Source material:

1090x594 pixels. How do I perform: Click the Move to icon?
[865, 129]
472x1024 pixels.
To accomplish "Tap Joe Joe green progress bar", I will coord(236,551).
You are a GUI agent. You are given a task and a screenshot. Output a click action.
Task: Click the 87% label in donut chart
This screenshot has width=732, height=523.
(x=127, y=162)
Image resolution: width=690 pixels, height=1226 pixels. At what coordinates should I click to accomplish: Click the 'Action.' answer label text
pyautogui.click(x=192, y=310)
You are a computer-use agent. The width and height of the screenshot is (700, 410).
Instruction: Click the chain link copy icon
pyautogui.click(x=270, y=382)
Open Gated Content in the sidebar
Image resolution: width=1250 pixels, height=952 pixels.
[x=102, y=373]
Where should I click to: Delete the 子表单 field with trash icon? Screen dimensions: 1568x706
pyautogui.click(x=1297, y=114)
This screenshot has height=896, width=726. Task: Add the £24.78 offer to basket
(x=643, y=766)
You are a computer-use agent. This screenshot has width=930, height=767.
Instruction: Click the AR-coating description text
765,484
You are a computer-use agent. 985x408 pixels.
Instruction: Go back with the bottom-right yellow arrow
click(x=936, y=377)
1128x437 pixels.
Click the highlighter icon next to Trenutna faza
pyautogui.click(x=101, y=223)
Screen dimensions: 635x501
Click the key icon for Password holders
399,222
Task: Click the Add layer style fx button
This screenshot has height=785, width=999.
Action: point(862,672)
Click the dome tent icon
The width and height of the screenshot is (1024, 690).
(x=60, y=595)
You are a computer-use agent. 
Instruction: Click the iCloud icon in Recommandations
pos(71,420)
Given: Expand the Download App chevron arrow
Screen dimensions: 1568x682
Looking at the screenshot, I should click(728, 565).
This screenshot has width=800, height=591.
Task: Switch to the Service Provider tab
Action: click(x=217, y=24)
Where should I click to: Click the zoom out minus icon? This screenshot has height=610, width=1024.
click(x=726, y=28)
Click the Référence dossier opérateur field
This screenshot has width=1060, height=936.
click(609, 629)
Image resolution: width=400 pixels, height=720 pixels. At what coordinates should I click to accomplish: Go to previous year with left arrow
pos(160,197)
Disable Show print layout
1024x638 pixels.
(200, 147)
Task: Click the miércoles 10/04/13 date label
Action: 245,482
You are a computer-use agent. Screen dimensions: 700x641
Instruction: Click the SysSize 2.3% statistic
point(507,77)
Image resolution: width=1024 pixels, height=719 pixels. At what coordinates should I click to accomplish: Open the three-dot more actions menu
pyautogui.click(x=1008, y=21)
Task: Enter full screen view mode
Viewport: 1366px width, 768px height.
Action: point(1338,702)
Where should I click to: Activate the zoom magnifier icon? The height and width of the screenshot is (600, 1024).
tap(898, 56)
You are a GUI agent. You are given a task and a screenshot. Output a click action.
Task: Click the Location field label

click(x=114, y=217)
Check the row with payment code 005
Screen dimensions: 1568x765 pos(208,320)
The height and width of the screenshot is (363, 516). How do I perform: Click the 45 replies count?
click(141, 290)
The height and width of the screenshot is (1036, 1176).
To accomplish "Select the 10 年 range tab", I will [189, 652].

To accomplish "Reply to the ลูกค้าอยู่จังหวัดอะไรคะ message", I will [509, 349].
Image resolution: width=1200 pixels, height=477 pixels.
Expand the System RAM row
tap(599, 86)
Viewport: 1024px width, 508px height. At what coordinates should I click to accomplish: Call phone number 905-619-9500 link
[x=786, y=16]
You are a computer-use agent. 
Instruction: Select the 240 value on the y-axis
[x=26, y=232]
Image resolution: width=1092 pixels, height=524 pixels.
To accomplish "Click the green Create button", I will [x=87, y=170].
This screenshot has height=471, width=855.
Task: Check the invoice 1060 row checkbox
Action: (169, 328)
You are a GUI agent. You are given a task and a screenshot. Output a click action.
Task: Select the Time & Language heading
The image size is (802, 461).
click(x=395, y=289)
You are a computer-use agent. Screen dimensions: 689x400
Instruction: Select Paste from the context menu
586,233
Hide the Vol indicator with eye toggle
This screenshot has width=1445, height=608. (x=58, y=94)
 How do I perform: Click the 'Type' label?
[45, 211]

Directions: Copy out the entries. Change nothing.

Completed exercise:
1090x594 pixels. How do I perform: Click the Move to icon?
[865, 129]
472x1024 pixels.
To accomplish "Tap Joe Joe green progress bar", I will coord(236,551).
You are a GUI agent. You are given a task and a screenshot. Output a click action.
Task: Click the 87% label in donut chart
This screenshot has width=732, height=523.
(x=127, y=162)
Image resolution: width=690 pixels, height=1226 pixels. At what coordinates should I click to accomplish: Click the 'Action.' answer label text
pyautogui.click(x=192, y=310)
You are a computer-use agent. The width and height of the screenshot is (700, 410).
Instruction: Click the chain link copy icon
pyautogui.click(x=270, y=382)
Open Gated Content in the sidebar
Image resolution: width=1250 pixels, height=952 pixels.
[x=102, y=373]
Where should I click to: Delete the 子表单 field with trash icon? Screen dimensions: 1568x706
pyautogui.click(x=1297, y=114)
This screenshot has height=896, width=726. Task: Add the £24.78 offer to basket
(x=643, y=766)
You are a computer-use agent. This screenshot has width=930, height=767.
Instruction: Click the AR-coating description text
765,484
You are a computer-use agent. 985x408 pixels.
Instruction: Go back with the bottom-right yellow arrow
click(x=936, y=377)
1128x437 pixels.
Click the highlighter icon next to Trenutna faza
pyautogui.click(x=101, y=223)
Screen dimensions: 635x501
Click the key icon for Password holders
399,222
Task: Click the Add layer style fx button
This screenshot has height=785, width=999.
Action: point(862,672)
Click the dome tent icon
The width and height of the screenshot is (1024, 690).
(x=60, y=595)
You are a computer-use agent. 
Instruction: Click the iCloud icon in Recommandations
pos(71,420)
Given: Expand the Download App chevron arrow
Screen dimensions: 1568x682
Looking at the screenshot, I should click(728, 565).
This screenshot has width=800, height=591.
Task: Switch to the Service Provider tab
Action: click(x=217, y=24)
Where should I click to: Click the zoom out minus icon? This screenshot has height=610, width=1024.
click(x=726, y=28)
Click the Référence dossier opérateur field
This screenshot has width=1060, height=936.
click(609, 629)
Image resolution: width=400 pixels, height=720 pixels. At what coordinates should I click to accomplish: Go to previous year with left arrow
pos(160,197)
Disable Show print layout
1024x638 pixels.
(200, 147)
Task: Click the miércoles 10/04/13 date label
Action: 245,482
You are a computer-use agent. Screen dimensions: 700x641
Instruction: Click the SysSize 2.3% statistic
point(507,77)
Image resolution: width=1024 pixels, height=719 pixels. At what coordinates should I click to accomplish: Open the three-dot more actions menu
pyautogui.click(x=1008, y=21)
Task: Enter full screen view mode
Viewport: 1366px width, 768px height.
Action: point(1338,702)
Where should I click to: Activate the zoom magnifier icon? The height and width of the screenshot is (600, 1024).
tap(898, 56)
You are a GUI agent. You are given a task and a screenshot. Output a click action.
Task: Click the Location field label

click(x=114, y=217)
Check the row with payment code 005
Screen dimensions: 1568x765 pos(208,320)
The height and width of the screenshot is (363, 516). How do I perform: Click the 45 replies count?
click(141, 290)
The height and width of the screenshot is (1036, 1176).
To accomplish "Select the 10 年 range tab", I will [189, 652].

To accomplish "Reply to the ลูกค้าอยู่จังหวัดอะไรคะ message", I will [509, 349].
Image resolution: width=1200 pixels, height=477 pixels.
Expand the System RAM row
tap(599, 86)
Viewport: 1024px width, 508px height. At what coordinates should I click to accomplish: Call phone number 905-619-9500 link
[x=786, y=16]
You are a computer-use agent. 
Instruction: Select the 240 value on the y-axis
[x=26, y=232]
Image resolution: width=1092 pixels, height=524 pixels.
To accomplish "Click the green Create button", I will [x=87, y=170].
This screenshot has height=471, width=855.
Task: Check the invoice 1060 row checkbox
Action: (169, 328)
You are a GUI agent. You are given a task and a screenshot. Output a click action.
Task: Select the Time & Language heading
The image size is (802, 461).
click(x=395, y=289)
You are a computer-use agent. Screen dimensions: 689x400
Instruction: Select Paste from the context menu
586,233
Hide the Vol indicator with eye toggle
This screenshot has width=1445, height=608. (x=58, y=94)
 How do I perform: Click the 'Type' label?
[45, 211]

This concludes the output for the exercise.